- Selected passage
AHF Regulatory Readiness Center

AHF Regulatory Resource Center

Regulatory readiness is a hot topic within healthcare, with an increased emphasis and focus on the overall food service component through infection control, environment of care, patient safety, human resources, emergency management, leadership, and patient care chapters of the survey. Foodservice is becoming an ever more increasing focus on these inspections and operators need to be prepared and armed with the tools for success. In many cases, contractors anticipate surveys and have a “strike team” ready to deploy when a survey starts or when it is expected to take place. Self-Operated foodservice teams need to come together and share resources/support each other through these various inspections.

Within AHF’s Regulatory Readiness Center below you will find written narratives, documents, links, and more to help ensure you and your team are prepared for your next regulatory need. Use the drop down boxes below to open and access each section. 

Regulatory Information

Healthcare organizations participate in several aspects of credentialing and certification and are under the direction of CMS when participating in the Medicare/Medicaid programs. By law, all healthcare organizations are required to meet specific CMS standards and are inspected at regular intervals. Depending on the type of facility, inspections can range from quarterly to tri-annually. Regardless of who is certifying the organization, CMS has direct oversight of all programs, including those in long-term care. Healthcare funding can often be based on survey outcomes, and results are made public. Most facilities (and this varies by state) are inspected at least once a year by the local department of health. These inspections are often available to the public and posted on websites. Some states grade the foodservice operation based on an A-F scale and require this be posted on the entrance door near the operating license. Regardless of the type of inspection and the frequency of those inspections, Operators must be prepared at all times. Regular self-inspections are important to ensure that all standards are being met and that your teams can understand what surveyors are looking for. Frequent self-inspections also give you time to review any discrepancies you may have, and give you time to ensure all of your documentation is up to date, in one place, and accurate. As survey focus continues to gain traction, the focus on the overall care team, which includes nutrition services and their role in patient care, becomes part of the survey focus.

Regulatory readiness is a hot topic within healthcare, with an increased emphasis and focus on the overall foodservice component through infection control, the environment of care, patient safety, human resources, emergency management, leadership, and patient care chapters of the survey. Foodservice is becoming an ever more increasing focus on these inspections and operators need to be prepared and armed with the tools for success. In many cases, contractors anticipate surveys and have a “strike team” ready to deploy when a survey starts or when it is expected to take place. Self-Operated foodservice teams need to come together and share resources/support each other through these various inspections.

Regulatory inspections, even though they vary in nature of size and scope, generally include a comprehensive review of the CMS standards, and interpret the facility’s policies and procedures, ensuring that they are being followed. This is done through a review of documentation, observations & inspections of standards, and through process reviews which include interviews. CMS uses a “See it, Write it, Cite it” approach when it comes to addressing deficiencies.  When a practice does not meet standards or the defined policy, it is cited on the spot. It is important that within our foodservice departments, standards are being followed according to established policies, and, all records, including training records, are available.  Preparation is key for any survey that you may encounter. Both from a facility standpoint (HACCP, Sanitation) and a frontline staff standpoint (training, documentation, behaviors).

- Given records
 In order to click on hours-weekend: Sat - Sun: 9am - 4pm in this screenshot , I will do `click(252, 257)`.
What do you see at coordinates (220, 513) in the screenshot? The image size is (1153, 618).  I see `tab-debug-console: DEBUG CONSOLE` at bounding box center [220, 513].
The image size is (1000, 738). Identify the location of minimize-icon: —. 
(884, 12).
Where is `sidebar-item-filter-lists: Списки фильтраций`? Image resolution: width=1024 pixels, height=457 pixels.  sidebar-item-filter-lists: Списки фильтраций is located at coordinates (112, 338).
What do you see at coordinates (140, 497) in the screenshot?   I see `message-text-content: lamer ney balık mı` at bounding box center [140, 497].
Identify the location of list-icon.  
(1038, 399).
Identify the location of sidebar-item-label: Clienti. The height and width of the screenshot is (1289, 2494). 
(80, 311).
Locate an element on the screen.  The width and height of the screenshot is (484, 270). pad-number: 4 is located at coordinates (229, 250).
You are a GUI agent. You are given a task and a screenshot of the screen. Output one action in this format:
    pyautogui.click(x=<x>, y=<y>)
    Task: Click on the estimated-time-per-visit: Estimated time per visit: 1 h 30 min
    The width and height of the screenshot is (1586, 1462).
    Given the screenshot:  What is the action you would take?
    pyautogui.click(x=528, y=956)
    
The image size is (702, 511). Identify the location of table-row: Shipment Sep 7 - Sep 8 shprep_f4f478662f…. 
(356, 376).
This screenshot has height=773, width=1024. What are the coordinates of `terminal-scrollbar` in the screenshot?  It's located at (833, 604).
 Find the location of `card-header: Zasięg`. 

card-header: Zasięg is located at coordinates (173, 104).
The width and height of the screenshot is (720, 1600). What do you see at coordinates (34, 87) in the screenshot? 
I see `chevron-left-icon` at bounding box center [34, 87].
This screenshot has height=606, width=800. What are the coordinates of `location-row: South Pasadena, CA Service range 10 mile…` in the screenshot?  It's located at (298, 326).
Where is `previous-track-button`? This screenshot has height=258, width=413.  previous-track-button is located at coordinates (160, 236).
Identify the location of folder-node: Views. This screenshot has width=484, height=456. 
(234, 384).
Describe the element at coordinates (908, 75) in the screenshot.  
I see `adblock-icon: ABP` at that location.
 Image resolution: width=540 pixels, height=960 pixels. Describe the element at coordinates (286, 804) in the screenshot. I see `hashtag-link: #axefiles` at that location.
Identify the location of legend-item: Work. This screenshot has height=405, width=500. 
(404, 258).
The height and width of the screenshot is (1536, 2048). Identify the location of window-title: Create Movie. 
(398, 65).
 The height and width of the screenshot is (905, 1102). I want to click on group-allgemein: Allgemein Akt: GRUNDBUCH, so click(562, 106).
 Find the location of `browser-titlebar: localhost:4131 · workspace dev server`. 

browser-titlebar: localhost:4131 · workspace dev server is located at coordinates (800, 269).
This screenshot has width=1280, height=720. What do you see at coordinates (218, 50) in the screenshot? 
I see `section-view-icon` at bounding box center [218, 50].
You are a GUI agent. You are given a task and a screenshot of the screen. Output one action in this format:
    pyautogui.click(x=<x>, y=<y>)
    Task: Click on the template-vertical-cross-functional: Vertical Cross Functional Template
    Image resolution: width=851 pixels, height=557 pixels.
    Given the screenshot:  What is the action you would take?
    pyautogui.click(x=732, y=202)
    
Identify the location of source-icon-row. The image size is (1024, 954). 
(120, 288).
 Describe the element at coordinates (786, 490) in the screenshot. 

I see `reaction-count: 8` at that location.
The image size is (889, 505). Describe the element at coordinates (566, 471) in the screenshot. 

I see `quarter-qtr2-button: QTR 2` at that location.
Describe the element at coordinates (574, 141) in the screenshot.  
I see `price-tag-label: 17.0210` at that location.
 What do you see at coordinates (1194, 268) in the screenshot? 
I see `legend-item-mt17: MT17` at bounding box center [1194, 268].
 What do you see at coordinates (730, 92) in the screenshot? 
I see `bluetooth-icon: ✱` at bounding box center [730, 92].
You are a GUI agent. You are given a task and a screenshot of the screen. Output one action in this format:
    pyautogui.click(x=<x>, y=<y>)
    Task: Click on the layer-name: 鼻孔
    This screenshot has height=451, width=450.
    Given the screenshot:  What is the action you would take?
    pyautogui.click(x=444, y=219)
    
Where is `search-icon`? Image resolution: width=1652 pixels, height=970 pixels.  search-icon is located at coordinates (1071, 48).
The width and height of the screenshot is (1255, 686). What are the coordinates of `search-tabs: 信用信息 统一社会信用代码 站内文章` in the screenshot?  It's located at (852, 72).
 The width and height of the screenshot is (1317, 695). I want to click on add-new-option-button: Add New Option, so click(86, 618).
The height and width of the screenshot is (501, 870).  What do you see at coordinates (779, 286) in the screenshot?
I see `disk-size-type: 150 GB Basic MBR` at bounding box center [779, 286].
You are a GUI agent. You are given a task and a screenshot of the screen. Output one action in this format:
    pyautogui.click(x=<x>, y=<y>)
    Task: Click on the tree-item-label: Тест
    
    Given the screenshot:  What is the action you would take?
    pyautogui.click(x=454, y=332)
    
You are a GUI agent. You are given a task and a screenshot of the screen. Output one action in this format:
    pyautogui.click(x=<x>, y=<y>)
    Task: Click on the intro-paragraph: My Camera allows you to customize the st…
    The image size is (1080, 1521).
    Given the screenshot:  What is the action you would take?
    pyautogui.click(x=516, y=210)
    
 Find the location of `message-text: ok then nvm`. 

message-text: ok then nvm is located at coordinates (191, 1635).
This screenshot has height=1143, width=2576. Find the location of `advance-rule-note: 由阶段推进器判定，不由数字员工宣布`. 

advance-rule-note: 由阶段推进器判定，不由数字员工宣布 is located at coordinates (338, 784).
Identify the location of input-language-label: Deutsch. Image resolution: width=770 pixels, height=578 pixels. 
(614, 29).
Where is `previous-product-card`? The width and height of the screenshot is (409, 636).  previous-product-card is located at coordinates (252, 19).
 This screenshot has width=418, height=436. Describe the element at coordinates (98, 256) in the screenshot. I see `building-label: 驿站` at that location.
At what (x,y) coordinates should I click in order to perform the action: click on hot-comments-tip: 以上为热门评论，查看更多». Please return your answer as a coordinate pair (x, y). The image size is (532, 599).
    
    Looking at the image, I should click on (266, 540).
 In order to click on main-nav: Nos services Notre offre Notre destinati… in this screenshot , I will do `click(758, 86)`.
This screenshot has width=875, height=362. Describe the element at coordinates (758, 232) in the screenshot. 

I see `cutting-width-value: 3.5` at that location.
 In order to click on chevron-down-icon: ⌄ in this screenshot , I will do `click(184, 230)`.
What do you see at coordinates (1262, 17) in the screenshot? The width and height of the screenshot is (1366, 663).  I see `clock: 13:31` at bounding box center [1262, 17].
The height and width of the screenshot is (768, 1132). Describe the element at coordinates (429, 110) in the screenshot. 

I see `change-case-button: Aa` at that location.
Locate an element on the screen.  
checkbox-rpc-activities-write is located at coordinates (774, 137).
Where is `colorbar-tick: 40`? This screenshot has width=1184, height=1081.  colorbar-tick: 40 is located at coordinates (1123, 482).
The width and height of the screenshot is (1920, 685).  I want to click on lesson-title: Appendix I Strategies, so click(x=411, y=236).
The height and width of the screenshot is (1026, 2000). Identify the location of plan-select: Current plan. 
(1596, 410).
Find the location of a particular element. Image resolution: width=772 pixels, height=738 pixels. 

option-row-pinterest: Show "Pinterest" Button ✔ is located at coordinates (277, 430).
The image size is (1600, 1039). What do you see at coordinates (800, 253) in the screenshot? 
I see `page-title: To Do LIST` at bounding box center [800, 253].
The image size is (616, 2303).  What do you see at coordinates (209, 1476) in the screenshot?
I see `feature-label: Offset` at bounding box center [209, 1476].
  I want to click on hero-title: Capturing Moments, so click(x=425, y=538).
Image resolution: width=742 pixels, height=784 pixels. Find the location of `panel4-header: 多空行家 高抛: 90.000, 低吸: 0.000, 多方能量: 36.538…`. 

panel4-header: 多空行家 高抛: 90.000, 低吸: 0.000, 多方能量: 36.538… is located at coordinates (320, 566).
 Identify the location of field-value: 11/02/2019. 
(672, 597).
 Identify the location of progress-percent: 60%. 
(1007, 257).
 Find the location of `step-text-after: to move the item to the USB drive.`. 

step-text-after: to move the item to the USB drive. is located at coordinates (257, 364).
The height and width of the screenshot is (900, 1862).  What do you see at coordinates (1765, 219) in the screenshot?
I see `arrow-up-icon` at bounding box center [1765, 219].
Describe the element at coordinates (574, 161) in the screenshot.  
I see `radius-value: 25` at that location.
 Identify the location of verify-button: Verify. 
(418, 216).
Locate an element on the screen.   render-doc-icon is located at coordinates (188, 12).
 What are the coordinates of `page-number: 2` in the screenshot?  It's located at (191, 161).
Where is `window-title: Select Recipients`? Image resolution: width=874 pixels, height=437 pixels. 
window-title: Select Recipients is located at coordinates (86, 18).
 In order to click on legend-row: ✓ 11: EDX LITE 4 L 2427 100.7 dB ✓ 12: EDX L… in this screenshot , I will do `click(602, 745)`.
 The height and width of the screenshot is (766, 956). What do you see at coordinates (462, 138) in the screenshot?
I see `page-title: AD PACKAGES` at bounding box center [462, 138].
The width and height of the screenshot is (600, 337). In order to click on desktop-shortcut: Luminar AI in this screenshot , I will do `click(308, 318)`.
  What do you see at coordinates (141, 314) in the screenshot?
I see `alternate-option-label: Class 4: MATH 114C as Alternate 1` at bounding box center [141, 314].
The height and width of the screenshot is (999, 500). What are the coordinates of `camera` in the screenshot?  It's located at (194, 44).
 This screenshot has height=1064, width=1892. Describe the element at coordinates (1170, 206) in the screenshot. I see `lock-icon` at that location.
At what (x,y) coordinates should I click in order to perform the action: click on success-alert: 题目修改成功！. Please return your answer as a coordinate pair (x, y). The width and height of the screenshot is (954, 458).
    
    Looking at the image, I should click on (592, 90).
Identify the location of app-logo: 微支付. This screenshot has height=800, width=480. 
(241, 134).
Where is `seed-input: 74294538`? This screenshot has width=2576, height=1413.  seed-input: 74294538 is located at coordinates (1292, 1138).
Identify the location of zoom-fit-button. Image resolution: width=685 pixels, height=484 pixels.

- What you will do
a – Copy the regulatory readiness text from "Within AHF’s Regulatory" up to and including "access each section.", switching "narratives" to "guides".
b – According to the regulatory readiness text, what approach does CMS use when addressing deficiencies?
c – List the survey chapters that the regulatory readiness text names as the areas where emphasis on the foodservice component is increasing.
Work from the regulatory readiness text alone, without outside sources.

- Task answers
a –
Within AHF’s Regulatory Readiness Center below you will find written guides, documents, links, and more to help ensure you and your team are prepared for your next regulatory need. Use the drop down boxes below to open and access each section.

b – A "See it, Write it, Cite it" approach.

c – Infection control, environment of care, patient safety, human resources, emergency management, leadership, patient care